A ANECRA espera do novo Governo “coragem e disponibilidade política” para que esta situação seja encarada e resolvida.

Para a ANECRA, trata-se de um “grave problema”, que “afeta profundamente” o setor automóvel, os consumidores, o ambiente, a segurança rodoviária e o próprio Estado. Daí que “mereça e exija um novo posicionamento, com coragem e empenhamento político, por parte das autoridades competentes”, salientou.

O Ministério das Finanças confirmou hoje à agência Lusa que a AT realizou uma operação de fiscalização, a nível nacional, sobre empresas de manutenção e reparação de veículos automóveis.

Fonte oficial do ministério de Mário Centeno remeteu mais detalhes, nomeadamente o objetivo e os meios envolvidos na ação, para um comunicado a divulgar ainda hoje na página eletrónica da administração tributária.

O Jornal Económico avançou hoje que a AT “lançou um raide nacional a oficinas”, com “centenas de inspetores tributários no terreno de norte a sul do país” numa “megafiscalização [que] está a passar pente fino mais de cinco mil oficinas”.

Segundo o jornal, o objetivo é da operação, designada “Ação Manutenção Preventiva”, é “fiscalizar a emissão de fatura, saber se estas entidades estão cadastradas e se utilizam programas de faturação certificados”.

“Na instrução que determina esta ação de fiscalização, a administração fiscal revela que está prevista a realização procedimentos inspetivos subsequentes, nos casos em que forem detetados elevados riscos de incumprimento, além das coimas e regularizações fiscais a que ficaram sujeitas as oficinas”, refere.
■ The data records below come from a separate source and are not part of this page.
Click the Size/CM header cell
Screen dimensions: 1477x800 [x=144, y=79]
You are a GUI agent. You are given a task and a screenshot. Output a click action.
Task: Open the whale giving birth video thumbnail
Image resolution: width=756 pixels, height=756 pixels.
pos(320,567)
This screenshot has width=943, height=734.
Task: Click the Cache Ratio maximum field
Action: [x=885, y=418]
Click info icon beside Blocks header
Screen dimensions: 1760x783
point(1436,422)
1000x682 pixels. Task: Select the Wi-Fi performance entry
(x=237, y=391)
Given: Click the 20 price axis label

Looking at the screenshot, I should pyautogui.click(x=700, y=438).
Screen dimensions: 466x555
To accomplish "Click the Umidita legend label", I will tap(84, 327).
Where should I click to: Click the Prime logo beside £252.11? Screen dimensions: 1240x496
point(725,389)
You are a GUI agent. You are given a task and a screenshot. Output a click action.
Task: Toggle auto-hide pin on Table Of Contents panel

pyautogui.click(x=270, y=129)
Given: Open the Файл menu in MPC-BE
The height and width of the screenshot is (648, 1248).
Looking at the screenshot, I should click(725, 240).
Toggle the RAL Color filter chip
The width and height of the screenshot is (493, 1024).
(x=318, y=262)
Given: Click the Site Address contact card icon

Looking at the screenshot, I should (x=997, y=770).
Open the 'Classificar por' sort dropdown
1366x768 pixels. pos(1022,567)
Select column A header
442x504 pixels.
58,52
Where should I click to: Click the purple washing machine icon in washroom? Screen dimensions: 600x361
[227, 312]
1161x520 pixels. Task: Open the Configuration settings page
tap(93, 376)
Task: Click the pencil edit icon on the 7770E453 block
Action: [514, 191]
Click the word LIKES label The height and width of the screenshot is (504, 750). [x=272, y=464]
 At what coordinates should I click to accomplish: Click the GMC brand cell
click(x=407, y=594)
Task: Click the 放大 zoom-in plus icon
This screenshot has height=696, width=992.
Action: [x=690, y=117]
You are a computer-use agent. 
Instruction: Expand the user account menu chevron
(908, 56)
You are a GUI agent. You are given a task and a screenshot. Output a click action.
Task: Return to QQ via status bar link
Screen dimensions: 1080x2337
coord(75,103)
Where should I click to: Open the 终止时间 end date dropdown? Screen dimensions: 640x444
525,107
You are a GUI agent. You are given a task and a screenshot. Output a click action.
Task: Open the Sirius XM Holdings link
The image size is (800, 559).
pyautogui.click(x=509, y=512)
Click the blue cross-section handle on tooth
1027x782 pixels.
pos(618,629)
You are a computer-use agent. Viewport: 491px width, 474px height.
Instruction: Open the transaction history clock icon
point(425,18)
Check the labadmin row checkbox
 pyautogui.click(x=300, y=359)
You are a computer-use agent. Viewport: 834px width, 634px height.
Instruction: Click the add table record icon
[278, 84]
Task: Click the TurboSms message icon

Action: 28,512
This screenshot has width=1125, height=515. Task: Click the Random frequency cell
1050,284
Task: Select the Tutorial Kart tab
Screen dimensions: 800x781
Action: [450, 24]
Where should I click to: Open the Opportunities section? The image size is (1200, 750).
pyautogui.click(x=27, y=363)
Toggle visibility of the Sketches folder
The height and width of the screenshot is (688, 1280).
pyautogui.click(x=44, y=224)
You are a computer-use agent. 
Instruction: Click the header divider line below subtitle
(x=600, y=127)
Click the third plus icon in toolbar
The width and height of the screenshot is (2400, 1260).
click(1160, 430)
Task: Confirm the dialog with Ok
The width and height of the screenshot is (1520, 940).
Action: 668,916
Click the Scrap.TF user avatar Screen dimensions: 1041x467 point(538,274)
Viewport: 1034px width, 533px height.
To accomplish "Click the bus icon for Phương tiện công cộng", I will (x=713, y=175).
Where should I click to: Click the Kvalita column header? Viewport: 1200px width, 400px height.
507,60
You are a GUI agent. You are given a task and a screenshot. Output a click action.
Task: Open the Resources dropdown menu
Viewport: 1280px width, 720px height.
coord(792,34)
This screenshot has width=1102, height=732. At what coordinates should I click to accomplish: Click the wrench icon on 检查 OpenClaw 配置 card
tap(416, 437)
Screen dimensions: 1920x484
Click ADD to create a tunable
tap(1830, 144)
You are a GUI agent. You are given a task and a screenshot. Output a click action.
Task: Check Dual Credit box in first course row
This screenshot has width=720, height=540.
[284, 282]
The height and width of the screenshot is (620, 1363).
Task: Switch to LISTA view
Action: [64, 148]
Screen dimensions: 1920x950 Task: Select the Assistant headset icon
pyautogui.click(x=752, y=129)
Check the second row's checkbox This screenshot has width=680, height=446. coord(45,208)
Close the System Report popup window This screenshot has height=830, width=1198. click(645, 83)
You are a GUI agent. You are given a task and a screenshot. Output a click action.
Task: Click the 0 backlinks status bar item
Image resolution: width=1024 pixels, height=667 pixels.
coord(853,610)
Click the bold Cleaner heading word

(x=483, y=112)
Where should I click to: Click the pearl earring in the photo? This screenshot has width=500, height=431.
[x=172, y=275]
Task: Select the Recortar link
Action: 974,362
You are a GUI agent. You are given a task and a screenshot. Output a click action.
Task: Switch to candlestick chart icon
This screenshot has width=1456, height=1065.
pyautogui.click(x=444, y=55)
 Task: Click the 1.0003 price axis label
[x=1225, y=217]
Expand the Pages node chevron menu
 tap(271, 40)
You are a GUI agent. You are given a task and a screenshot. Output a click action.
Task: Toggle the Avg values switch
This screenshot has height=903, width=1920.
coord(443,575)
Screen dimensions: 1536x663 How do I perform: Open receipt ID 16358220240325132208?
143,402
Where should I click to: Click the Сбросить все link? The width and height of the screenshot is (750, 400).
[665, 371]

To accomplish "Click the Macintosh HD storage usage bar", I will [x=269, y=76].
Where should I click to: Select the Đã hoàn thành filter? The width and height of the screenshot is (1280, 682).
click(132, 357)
Citando as instruções da Direção de Serviços de Planeamento e Coordenação da Inspeção Tributária (DSPCIT) às Direções de Finanças, o Jornal Económico diz tratar-se de uma “ação de prevenção que visa o aumento da perceção de risco por parte deste setor de atividade em particular, bem como de recolha de informação que permita uma melhor monitorização e avaliação de risco para subsequente seleção e desenvolvimento de metodologia de inspeção”.